### Excerto do documento
++++++++++

A inspeção-geral concluiu ainda que de 2021 ao primeiro trimestre deste ano, o valor pago pela produção adicional (para reduzir listas de espera) do Serviço de Dermatologia é "praticamente o quádruplo do valor atribuído ao Serviço de Cirurgia Vascular, que é o segundo do conjunto do top 20 dos profissionais que maiores remunerações tiveram em produção adicional.
Nos 10 primeiros lugares desta lista, oito são do serviço de Dermatologia e Miguel Alpalhão representa 15% do valor ganho pelo top20.
Pela produção adicional (fora do horário de trabalho), o dermatologista em causa recebeu entre 2021 e o primeiro trimestre deste ano 714.176 euros, mais de 450 mil dos quais no ano passado.
O médico realizou, segundo os dados da IGAS, 64 cirurgias em produção adicional em 2021, 113 em 2022, 86 em 2023, 236 em 2024 e 17 no primeiro trimestre deste ano. Esteve ausente ao serviço 115 dias em 2022, 178 em 2023, 90 em 2024 e 49 no primeiro trimestre de 2025.
Já com este concelho de administração, liderado por Carlos Martins, numa decisão de 15 de agosto de 2024, o dermatologista em causa deixou de ser codificador do serviço, com efeitos a setembro de 2024.
A IGAS refere ainda que no período em análise não era clara a diferença entre o conceito de pequena cirurgia (que dispensa bloco operatório, ajudante, monitorização e recobro e não tem codificação clínica nem entra na Lista de Inscritos em Cirurgia) e de cirurgia de ambulatório, que é programada, o doente é admitido e tem alta até 23 horas depois.
Nas declarações que fez à IGAS, o médico disse que a sua codificação "respeitou sempre as boas práticas", que "até esta polémica todos os colegas do serviço procediam da mesma forma e segundo as mesmas instruções" e que "não havia informação do que seria pequena cirurgia versus cirurgia de ambulatório".
Tendo presente a informação que lhe tinha sido recentemente transmitida, o médico não excluiu que algumas cirurgias de ambulatório possa eventualmente ser consideradas como pequenas cirurgias.
O próprio diretor de serviço declarou que só naquela altura tinha tido conhecimento "de tal definição" (pequena cirurgia) dizendo que, se soubesse antes, não teria proposto a atividade em adicional, que se fazia em bloco operatório e nunca em sala de pequena cirurgia, gerando assim GDH (sistema de classificação de doentes fundamental para a gestão do financiamento) e sujeita a codificação.

++++++++++

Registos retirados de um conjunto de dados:

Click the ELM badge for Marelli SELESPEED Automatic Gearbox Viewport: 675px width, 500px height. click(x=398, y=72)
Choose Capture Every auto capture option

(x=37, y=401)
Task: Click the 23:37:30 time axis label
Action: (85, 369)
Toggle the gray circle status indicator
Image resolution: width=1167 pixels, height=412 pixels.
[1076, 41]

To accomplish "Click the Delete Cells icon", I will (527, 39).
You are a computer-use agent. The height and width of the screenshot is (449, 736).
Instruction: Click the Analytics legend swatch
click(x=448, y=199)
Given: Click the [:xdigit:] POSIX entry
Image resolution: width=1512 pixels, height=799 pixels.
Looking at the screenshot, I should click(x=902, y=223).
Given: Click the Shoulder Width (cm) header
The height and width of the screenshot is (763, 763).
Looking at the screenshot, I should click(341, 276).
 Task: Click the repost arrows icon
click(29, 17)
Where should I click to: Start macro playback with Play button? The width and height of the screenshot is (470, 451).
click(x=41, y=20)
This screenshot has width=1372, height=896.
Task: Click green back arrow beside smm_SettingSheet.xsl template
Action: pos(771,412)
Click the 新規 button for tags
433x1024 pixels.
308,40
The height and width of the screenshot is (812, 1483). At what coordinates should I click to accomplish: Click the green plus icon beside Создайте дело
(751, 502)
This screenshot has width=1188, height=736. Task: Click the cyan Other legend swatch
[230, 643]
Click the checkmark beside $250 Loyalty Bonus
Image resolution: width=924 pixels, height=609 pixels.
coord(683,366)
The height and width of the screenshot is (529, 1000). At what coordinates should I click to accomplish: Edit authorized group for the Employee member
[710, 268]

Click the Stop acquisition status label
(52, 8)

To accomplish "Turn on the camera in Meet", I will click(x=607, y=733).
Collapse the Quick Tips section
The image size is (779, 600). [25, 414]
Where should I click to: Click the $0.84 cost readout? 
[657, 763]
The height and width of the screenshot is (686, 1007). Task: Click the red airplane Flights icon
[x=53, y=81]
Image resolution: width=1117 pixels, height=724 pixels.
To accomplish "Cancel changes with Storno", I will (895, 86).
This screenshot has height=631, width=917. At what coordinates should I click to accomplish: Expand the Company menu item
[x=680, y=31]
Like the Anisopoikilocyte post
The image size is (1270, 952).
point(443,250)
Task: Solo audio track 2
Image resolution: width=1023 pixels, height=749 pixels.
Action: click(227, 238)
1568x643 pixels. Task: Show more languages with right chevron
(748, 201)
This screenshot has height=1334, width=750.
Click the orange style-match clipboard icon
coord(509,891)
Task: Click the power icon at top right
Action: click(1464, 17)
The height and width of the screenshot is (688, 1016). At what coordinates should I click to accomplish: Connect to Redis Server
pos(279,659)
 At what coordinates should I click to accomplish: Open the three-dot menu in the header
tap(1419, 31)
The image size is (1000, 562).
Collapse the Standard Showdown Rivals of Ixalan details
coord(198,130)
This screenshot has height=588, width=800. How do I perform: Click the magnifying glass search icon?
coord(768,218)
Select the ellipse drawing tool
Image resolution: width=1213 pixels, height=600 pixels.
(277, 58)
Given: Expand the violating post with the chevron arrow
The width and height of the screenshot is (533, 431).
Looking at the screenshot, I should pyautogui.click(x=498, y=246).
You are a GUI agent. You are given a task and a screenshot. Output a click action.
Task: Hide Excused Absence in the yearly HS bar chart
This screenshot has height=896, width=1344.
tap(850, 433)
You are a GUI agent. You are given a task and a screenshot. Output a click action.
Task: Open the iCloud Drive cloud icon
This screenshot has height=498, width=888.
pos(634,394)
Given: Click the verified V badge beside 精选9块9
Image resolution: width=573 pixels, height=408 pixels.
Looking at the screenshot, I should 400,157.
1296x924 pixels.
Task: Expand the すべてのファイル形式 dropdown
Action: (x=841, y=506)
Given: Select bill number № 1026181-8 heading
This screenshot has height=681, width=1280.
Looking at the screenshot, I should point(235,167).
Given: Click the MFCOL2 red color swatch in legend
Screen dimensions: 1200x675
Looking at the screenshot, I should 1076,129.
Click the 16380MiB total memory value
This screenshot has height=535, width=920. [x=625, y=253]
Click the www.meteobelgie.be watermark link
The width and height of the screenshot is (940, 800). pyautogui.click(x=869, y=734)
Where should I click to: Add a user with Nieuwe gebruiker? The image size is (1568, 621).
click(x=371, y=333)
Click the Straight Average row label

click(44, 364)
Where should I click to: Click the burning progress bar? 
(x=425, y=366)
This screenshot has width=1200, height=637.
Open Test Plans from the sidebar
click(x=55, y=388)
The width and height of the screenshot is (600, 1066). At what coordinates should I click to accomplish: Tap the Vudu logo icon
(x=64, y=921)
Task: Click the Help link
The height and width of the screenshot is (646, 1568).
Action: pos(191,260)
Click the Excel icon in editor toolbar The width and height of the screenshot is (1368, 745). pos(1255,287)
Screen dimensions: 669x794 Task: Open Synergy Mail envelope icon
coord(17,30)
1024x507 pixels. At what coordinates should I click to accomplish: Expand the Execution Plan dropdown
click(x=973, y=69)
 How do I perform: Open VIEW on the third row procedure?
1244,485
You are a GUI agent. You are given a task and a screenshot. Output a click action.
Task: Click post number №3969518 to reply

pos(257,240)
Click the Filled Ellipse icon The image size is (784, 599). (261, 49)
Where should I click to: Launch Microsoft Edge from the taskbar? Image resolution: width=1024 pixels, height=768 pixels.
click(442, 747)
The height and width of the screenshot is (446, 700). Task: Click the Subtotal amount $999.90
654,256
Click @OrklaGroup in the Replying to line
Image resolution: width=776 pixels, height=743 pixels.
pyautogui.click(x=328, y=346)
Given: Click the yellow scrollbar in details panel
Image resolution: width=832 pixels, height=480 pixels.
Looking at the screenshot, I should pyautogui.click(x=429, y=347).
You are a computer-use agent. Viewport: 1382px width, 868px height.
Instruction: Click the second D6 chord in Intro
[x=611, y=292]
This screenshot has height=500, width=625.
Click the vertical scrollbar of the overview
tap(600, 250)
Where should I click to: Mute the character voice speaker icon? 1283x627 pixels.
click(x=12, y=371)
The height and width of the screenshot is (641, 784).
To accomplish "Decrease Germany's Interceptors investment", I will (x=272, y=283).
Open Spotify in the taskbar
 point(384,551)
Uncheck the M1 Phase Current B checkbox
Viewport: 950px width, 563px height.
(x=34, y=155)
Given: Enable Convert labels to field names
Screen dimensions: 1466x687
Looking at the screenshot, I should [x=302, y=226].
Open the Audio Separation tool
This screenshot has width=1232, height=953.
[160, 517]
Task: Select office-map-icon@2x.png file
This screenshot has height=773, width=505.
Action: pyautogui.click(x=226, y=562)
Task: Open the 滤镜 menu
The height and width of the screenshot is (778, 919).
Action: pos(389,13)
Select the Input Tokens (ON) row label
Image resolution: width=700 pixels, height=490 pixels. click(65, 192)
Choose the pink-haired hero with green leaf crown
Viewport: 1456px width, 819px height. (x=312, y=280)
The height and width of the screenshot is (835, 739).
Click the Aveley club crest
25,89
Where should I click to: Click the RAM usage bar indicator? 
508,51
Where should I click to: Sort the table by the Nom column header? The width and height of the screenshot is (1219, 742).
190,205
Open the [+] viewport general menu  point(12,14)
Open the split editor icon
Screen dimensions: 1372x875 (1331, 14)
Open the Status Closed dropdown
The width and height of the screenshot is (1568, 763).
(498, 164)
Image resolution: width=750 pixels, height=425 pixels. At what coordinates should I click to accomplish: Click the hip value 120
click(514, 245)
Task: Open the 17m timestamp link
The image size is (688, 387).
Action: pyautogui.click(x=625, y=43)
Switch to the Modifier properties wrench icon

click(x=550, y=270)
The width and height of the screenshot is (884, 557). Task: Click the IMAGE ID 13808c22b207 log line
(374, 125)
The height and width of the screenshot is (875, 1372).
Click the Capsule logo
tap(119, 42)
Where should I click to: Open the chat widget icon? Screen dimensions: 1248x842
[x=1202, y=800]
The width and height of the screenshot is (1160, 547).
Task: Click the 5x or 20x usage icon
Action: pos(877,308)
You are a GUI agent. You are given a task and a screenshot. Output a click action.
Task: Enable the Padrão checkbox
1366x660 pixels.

++++++++++

### O que fazer
(a) Indique se cada afirmação está de acordo com o excerto sobre a inspeção da IGAS: (i) entre 2021 e o primeiro trimestre deste ano, o dermatologista recebeu 714.176 euros pela produção adicional; (ii) em 2024, o médico realizou 113 cirurgias em produção adicional; (iii) nos 10 primeiros lugares da lista, seis são do serviço de Dermatologia. Responda a cada uma com sim ou não e cite as palavras do excerto que o decidem.
(b) Reproduza sem alterações o trecho do excerto sobre a inspeção da IGAS que começa com as palavras que contêm "A IGAS refere" e termina com "23 horas depois.".

### Resultados do exercício
(a)
(i) Sim: "o dermatologista em causa recebeu entre 2021 e o primeiro trimestre deste ano 714.176 euros".
(ii) Não: "236 em 2024".
(iii) Não: "oito são do serviço de Dermatologia".

(b)
A IGAS refere ainda que no período em análise não era clara a diferença entre o conceito de pequena cirurgia (que dispensa bloco operatório, ajudante, monitorização e recobro e não tem codificação clínica nem entra na Lista de Inscritos em Cirurgia) e de cirurgia de ambulatório, que é programada, o doente é admitido e tem alta até 23 horas depois.